AIM OF THE EXERCISE >> Look for the word "Viewport" in the records, and copy each line where it appears.

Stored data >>

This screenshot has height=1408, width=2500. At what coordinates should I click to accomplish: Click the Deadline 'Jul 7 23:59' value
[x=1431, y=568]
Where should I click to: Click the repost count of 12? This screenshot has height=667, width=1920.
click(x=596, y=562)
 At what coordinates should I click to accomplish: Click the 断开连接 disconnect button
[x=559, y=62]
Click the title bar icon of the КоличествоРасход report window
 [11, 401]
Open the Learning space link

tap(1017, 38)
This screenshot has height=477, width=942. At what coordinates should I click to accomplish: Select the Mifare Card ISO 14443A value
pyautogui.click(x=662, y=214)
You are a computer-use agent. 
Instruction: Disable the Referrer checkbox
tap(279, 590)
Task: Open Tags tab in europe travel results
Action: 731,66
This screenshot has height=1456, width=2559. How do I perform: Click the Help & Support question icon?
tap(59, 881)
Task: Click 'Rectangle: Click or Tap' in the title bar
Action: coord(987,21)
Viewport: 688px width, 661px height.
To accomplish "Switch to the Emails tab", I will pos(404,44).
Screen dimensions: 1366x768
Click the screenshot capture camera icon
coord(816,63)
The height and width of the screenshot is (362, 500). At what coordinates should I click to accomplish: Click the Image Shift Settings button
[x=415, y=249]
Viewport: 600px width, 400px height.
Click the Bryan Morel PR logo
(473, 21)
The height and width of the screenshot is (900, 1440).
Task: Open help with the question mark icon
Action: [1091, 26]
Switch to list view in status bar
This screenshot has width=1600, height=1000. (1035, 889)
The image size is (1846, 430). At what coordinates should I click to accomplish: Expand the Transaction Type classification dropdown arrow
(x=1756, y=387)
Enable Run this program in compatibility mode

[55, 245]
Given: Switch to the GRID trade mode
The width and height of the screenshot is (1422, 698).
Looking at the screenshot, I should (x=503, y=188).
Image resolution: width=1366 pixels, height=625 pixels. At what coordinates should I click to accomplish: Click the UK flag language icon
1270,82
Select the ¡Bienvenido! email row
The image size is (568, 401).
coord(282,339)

SOLVED PROBLEM >>
Viewport: 688px width, 661px height.
Viewport: 600px width, 400px height.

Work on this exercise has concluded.